Malas calificaciones en la escuela, a pesar de hacer un esfuerzo notable.
Mucha preocupación o ansiedad excesiva, lo que puede manifestarse en su negativa para asistir a la escuela, al acostarse a dormir o al participar en aquellas actividades normales para un niño de su edad.
Hiperactividad, inquietud, movimiento constante mas allá del juego regular.
Pesadillas persistentes.
Desobediencia o agresión persistente (de más de 6 meses) y conducta provocativa hacia las figuras de autoridad.
Rabietas frecuentes e inexplicables.
EN PRE-ADOLESCENTES Y ADOLESCENTES
Cambios marcados en el aprendizaje en la escuela.
Dificultad para enfrentarse a los problemas, situaciones o actividades diarias.
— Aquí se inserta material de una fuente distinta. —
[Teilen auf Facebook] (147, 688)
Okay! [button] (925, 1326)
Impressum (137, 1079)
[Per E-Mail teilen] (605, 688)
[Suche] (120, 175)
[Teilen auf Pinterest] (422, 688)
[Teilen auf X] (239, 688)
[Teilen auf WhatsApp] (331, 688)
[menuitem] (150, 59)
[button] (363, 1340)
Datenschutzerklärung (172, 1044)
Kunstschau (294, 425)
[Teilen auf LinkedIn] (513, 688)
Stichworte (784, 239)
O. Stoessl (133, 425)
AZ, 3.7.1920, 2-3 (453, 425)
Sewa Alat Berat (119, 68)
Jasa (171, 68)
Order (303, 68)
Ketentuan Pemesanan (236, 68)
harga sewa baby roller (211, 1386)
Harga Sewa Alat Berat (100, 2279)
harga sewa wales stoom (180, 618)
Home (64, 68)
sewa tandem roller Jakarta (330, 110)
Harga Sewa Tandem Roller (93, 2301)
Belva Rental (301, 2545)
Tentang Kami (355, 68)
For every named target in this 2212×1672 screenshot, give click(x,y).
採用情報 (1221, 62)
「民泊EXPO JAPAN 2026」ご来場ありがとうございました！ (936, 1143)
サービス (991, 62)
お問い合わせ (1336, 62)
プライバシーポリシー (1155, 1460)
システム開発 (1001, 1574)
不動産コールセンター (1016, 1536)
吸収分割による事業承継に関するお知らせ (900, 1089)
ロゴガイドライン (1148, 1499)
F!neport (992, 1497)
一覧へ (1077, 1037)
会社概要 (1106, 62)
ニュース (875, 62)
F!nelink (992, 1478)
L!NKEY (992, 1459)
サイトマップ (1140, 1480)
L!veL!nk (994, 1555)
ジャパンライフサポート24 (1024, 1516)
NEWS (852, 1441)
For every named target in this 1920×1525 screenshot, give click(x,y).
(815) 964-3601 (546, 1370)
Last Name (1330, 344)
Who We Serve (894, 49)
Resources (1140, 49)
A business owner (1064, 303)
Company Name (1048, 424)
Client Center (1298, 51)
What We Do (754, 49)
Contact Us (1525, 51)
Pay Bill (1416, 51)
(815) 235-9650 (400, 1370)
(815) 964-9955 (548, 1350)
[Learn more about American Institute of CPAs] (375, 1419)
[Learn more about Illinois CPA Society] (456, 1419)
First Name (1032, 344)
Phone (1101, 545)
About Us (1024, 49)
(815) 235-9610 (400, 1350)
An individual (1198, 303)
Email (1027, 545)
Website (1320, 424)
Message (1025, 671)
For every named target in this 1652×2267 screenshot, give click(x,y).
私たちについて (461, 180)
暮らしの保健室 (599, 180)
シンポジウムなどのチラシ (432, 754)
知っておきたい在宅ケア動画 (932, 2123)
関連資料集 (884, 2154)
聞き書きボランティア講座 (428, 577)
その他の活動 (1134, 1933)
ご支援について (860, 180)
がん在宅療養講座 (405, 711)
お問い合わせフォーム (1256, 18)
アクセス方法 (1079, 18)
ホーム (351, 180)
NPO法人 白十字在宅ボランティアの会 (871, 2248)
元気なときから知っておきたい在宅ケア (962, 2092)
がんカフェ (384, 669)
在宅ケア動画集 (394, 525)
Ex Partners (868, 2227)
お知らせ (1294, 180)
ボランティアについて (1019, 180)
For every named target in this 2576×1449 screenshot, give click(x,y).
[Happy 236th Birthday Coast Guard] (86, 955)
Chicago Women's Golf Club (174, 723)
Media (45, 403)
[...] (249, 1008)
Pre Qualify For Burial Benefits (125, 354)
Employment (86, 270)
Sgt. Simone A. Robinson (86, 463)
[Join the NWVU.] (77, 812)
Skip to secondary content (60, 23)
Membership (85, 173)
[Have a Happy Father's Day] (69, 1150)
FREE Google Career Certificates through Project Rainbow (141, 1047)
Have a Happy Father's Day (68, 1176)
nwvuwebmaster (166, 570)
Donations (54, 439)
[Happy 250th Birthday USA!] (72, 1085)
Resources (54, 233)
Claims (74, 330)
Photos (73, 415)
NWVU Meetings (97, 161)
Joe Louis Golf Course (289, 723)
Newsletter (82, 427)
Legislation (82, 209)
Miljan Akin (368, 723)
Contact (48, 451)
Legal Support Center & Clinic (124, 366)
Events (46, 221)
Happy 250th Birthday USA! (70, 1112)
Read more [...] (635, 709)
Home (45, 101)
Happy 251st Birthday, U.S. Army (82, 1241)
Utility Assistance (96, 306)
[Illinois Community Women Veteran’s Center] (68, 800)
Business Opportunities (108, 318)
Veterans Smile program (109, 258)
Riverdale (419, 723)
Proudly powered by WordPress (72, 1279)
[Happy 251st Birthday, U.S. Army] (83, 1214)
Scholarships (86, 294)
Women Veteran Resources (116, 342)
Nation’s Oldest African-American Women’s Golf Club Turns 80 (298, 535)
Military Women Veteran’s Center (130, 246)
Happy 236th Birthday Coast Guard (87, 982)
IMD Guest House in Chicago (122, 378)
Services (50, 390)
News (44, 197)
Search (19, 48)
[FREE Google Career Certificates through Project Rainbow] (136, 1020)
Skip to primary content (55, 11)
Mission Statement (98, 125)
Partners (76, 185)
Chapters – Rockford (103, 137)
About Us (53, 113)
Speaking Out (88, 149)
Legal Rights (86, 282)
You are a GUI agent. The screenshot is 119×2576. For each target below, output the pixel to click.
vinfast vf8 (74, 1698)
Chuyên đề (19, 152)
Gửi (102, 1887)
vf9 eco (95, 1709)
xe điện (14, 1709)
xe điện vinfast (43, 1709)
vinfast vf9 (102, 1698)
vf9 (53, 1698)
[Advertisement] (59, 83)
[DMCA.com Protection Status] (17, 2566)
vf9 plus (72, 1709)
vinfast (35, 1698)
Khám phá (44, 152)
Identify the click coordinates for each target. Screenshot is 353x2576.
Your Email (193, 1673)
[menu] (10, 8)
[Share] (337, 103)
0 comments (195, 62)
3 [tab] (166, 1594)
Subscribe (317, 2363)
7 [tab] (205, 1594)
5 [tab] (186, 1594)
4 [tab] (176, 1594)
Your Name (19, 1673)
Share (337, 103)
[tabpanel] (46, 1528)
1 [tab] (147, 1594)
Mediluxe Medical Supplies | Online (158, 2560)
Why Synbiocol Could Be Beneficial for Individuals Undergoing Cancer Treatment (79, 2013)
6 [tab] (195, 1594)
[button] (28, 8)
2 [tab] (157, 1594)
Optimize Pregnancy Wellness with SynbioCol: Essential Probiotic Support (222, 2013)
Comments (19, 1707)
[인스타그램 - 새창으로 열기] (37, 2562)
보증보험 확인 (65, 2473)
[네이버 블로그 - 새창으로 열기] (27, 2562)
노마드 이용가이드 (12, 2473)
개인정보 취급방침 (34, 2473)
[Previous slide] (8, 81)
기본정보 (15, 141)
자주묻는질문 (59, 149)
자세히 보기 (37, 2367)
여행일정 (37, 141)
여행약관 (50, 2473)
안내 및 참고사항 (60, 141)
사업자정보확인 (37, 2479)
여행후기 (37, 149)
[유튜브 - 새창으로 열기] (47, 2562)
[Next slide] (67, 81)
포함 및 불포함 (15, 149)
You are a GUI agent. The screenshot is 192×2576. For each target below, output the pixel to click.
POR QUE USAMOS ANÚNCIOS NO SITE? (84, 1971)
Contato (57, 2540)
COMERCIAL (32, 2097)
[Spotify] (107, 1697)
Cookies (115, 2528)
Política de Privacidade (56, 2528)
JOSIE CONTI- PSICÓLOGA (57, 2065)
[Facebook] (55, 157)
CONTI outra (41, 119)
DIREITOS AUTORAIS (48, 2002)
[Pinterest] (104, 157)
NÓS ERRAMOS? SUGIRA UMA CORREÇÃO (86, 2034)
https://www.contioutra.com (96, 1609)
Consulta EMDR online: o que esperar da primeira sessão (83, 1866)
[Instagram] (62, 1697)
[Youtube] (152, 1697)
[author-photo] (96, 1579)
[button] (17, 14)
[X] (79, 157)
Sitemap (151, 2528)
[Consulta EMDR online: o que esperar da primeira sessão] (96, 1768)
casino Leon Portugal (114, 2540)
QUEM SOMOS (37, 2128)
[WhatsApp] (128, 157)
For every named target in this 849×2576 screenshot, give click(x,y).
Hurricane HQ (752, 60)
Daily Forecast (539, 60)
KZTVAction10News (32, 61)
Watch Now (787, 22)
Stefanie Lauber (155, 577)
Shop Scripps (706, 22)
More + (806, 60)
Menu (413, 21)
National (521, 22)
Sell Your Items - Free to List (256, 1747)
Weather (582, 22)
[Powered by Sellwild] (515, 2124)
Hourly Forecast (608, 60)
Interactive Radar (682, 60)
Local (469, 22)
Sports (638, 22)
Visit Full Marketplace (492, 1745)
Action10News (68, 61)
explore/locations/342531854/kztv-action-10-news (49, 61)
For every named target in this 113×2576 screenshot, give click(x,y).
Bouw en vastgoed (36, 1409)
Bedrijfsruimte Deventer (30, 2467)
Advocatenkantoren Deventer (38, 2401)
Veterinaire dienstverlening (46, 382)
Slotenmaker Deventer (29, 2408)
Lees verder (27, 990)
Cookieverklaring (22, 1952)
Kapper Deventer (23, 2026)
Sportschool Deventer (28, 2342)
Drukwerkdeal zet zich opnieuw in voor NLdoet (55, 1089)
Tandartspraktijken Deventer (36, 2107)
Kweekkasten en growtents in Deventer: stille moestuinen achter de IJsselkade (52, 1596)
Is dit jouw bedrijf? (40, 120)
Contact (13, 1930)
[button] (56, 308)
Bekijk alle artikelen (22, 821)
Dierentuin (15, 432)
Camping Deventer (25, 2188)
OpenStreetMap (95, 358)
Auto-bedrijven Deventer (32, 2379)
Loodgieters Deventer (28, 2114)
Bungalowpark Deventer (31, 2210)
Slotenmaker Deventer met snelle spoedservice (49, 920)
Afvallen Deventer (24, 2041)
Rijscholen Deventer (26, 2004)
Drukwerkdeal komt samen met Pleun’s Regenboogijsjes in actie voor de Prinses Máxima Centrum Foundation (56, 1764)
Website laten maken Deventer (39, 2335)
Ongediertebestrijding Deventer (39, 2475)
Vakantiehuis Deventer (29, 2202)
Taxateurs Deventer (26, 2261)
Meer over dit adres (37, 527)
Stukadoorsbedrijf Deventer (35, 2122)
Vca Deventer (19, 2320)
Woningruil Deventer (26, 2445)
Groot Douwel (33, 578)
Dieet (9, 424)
Cambios significativos en hábitos de dormir o alimenticios.
Muchas quejas físicas.
Representaciones sexuales.
Estado depresivo manifestado por un estado de ánimo y actitud persistentemente negativo, con frecuencia acompañado de apetito pobre, dificultad en el dormir e ideas relacionadas con la muerte.
Abuso de drogas o de alcohol.
Miedo intenso a tornarse obeso sin tomar en cuenta su verdadero peso al presente, purgar los alimentos o restringir el comer.
Amenazas de hacerse daño a si mismo o hacerle daño a otros.
Comportamiento de inflingirse heridas o autodestructivo.
Arranques frecuentes de ira y agresión.
Amenazas de irse del hogar.
Violación persistente de los derechos de otras personas de forma agresiva o no agresiva; reto a la autoridad, ausencia a escuela, robos o vandalismo.
Pensamientos y sentimientos extraños, comportamiento poco usual.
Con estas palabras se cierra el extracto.